When this discrete metric is executed on the massive 1.5M database:
• 99.56% of all known mass is rigidly trapped at the Sₙ=0 interior neck (Mercury through Saturn).
• The Kuiper Belt peak perfectly dynamically anchors at Sₙ=2 (46.77 AU), precisely reconstructing the Kuiper Cliff without planetary migration parameters.
• Main Belt structures like 16 Psyche anchor at the Sₙ=-4 phase boundary (3.00 AU theory vs 2.92 AU observed, <2.7% margin), while Jupiter locks at Sₙ=-3 (5.196 AU theory vs 5.20 AU observed, 0.07% error).

:rocket: OUT-OF-SAMPLE CHALLENGE FOR LSST DR1:
To definitively rule out overfitting, we performed a blind test on 3,210 newly discovered objects added post-baseline, achieving a 100% structural match within a strict 2×3 transverse-vertical lattice. Section 6 of our manuscript explicitly predicts the exact coordinates (RA, Dec, semi-major axis, eccentricity) for the next 50 Extreme Trans-Neptunian Objects (ETNOs) to be discovered by your detectors. If the newly tracked bodies do not cluster within ±10° of our 36 interlocking resonance nodes, the model is falsified.

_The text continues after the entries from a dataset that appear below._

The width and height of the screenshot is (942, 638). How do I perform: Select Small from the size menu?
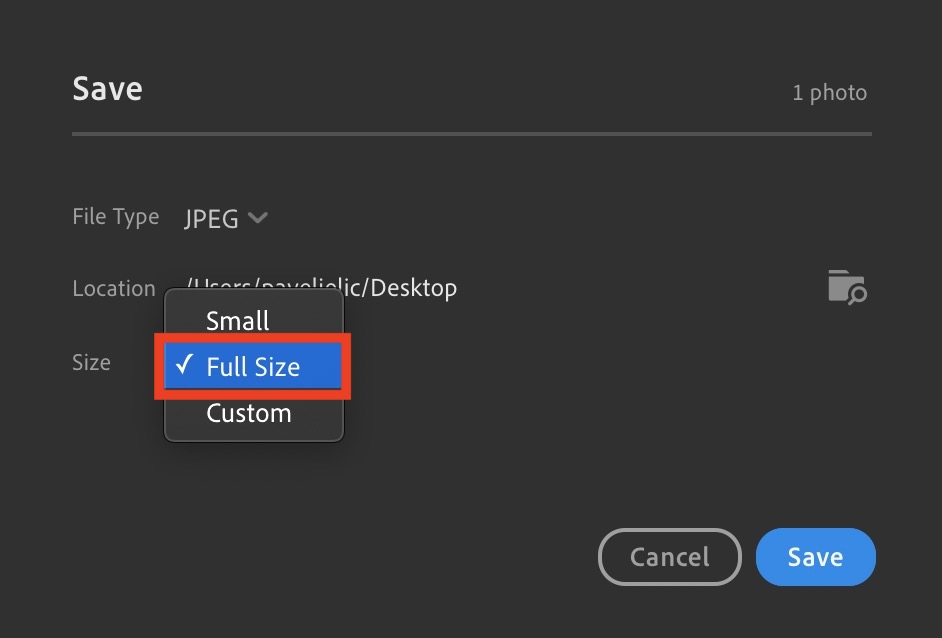238,321
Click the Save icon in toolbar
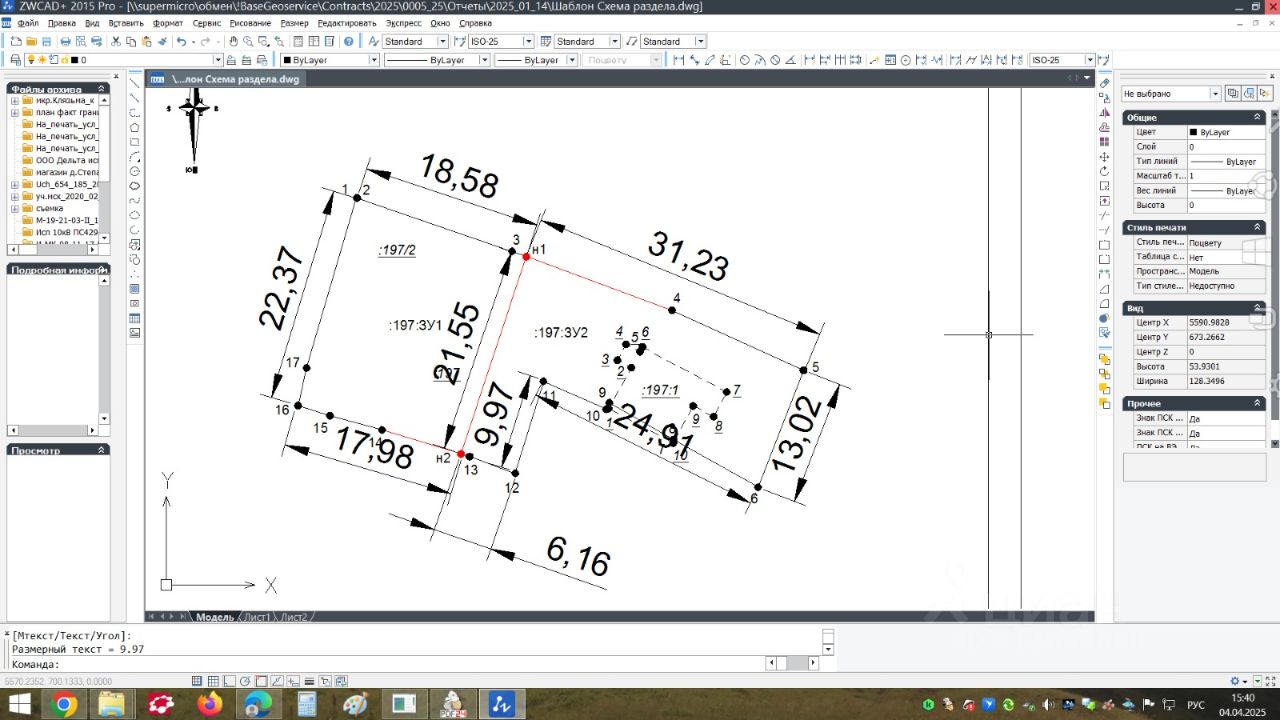 (47, 42)
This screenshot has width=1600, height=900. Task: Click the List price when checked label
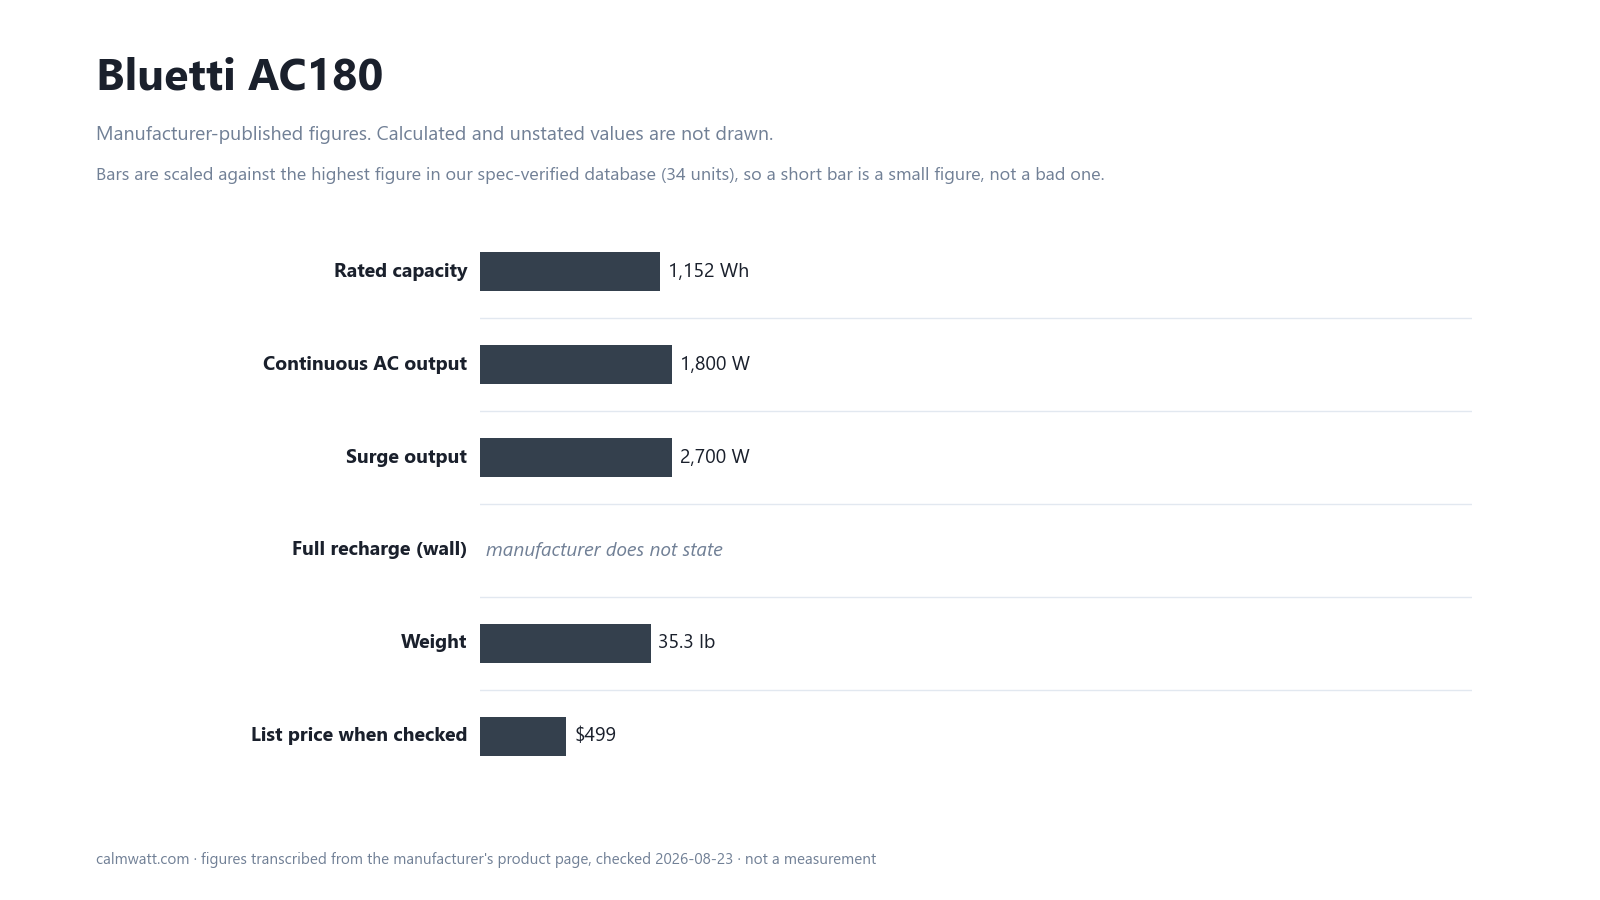pyautogui.click(x=359, y=735)
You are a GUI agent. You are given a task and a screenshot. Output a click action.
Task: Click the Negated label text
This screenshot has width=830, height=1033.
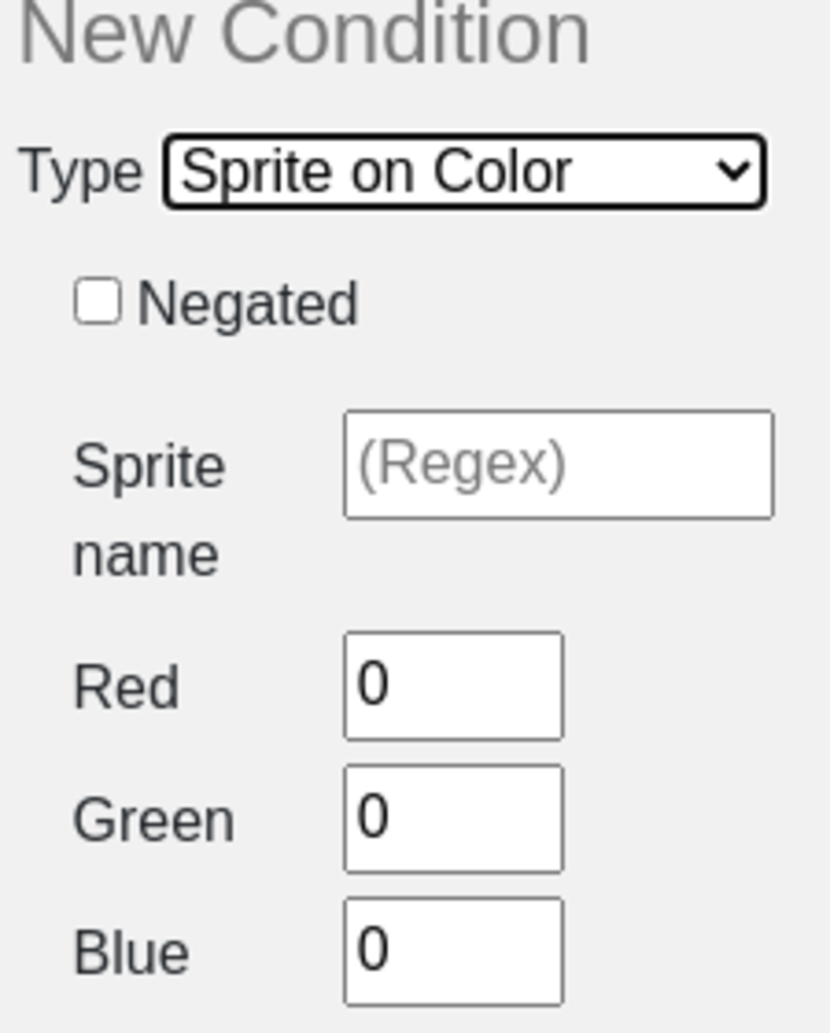click(247, 304)
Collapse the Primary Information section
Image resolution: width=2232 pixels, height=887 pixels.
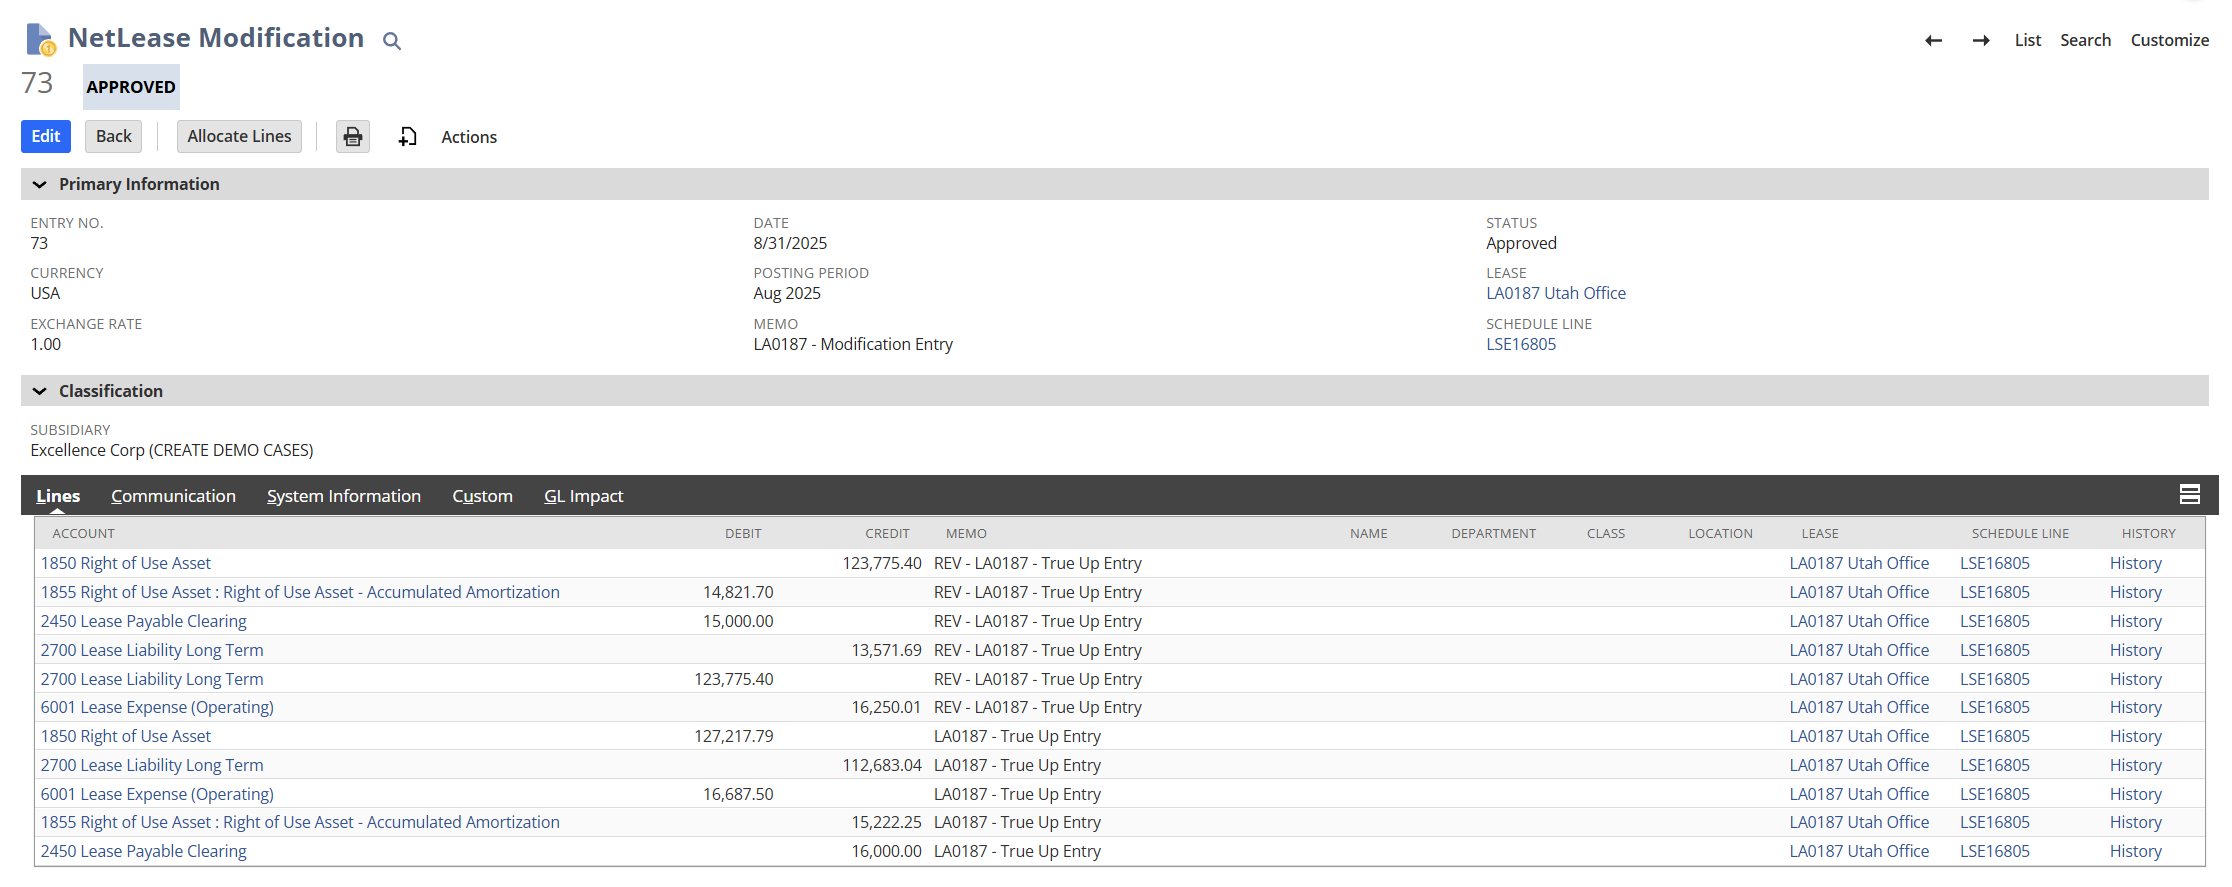40,185
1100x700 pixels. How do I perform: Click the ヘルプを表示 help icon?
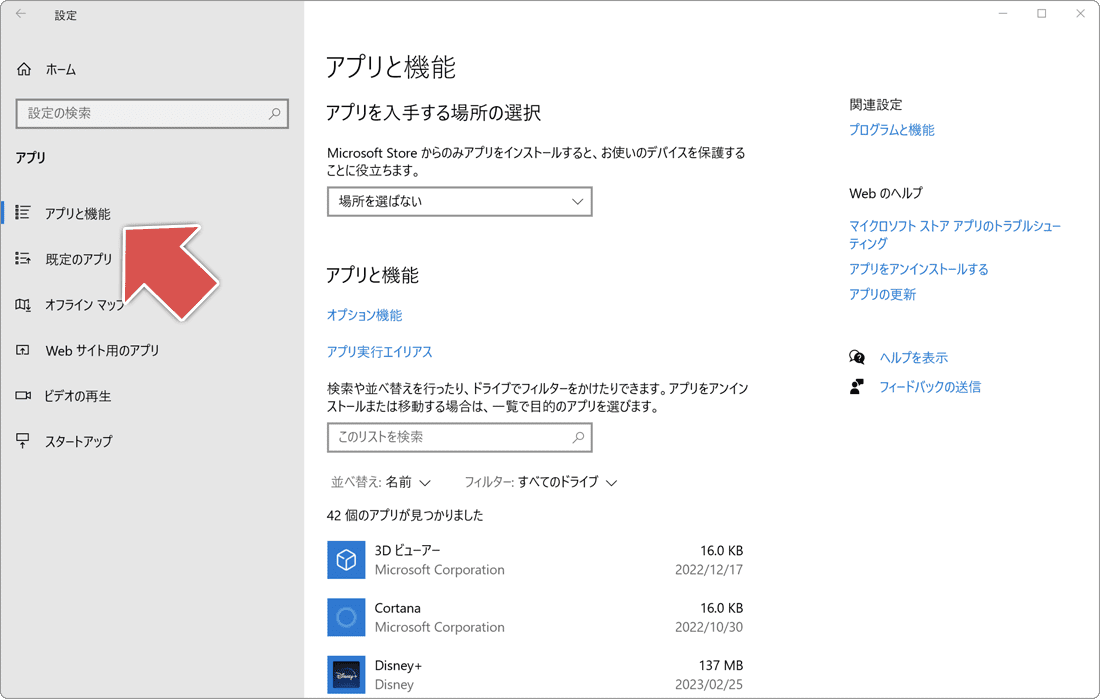tap(857, 357)
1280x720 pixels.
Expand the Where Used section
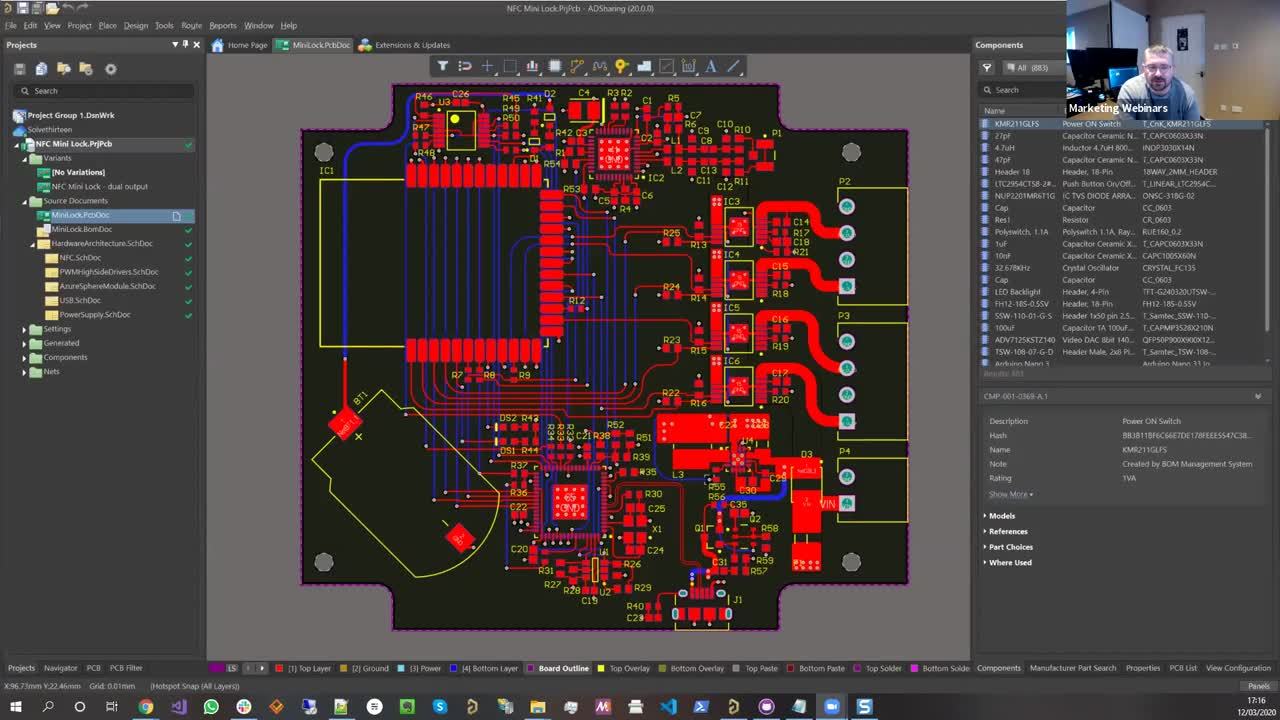tap(1010, 563)
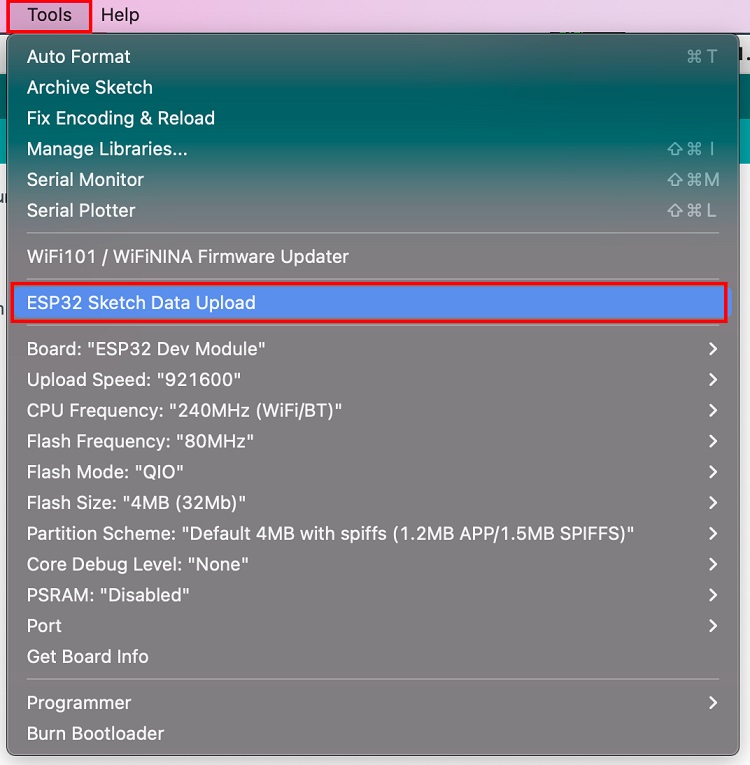The width and height of the screenshot is (750, 765).
Task: Select Auto Format menu item
Action: tap(79, 57)
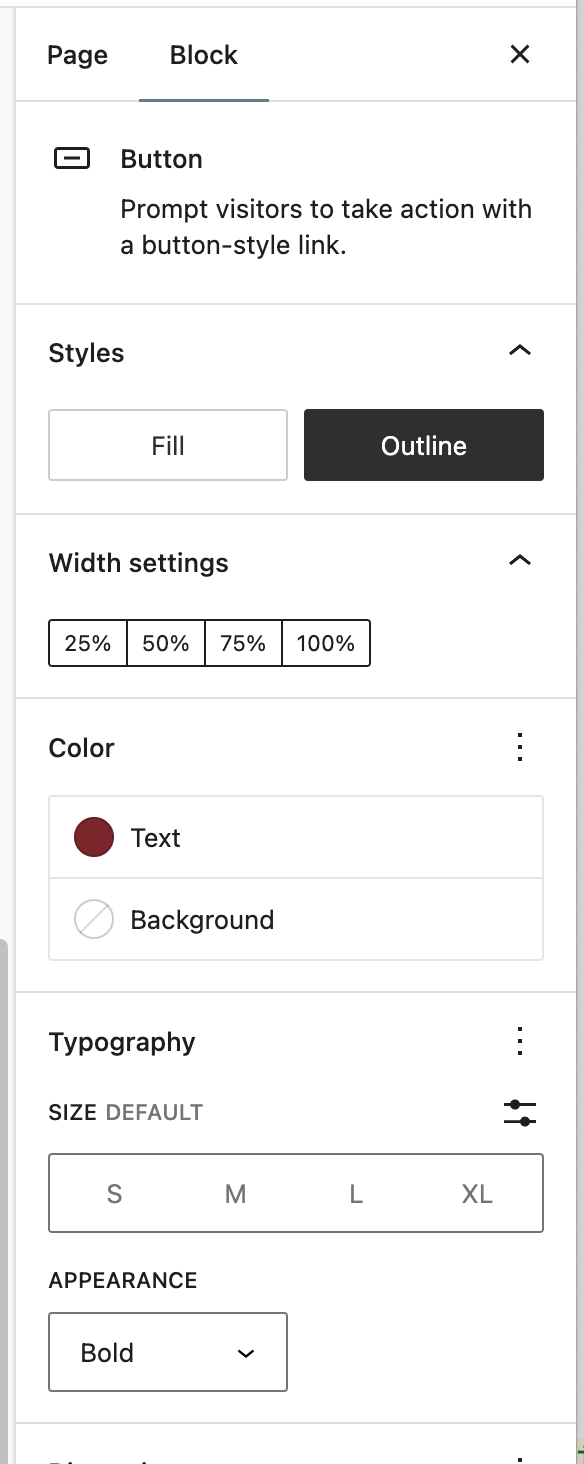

To show the Rubin data team this isn’t just an abstract mathematical theorem, our Zenodo repository includes the complete open-source cinematic analysis engine: it3_mpcorb_mapper_html.py. It performs live-sync uplinks to the Harvard CfA database and generates 3D dark-themed interactive HTML models driven by Plotly with zero-clutter typography for dense phase spaces.

Instead of patching a continuous pipeline that struggles with high-velocity boundary crossings, we suggest injecting Connes’ Non-Commutative Spectral Geometry directly into the tracking core. We officially invite the Rubin Observatory data scientists to audit our code, run the 1.5M database locally, and examine our specific falsification criteria for the upcoming LSST releases.

Full preprint, source code, and live-sync mapping scripts are fully public and archived:
:link: Zenodo Record ID: 21263961 (The Macroscopic Vacuum Architecture: Perez Hourglass Topology, Counter-Rotating Bowls, and $m=6\oplus12$ Fractal Superposition in the Solar System (IT3 Framework v6.0))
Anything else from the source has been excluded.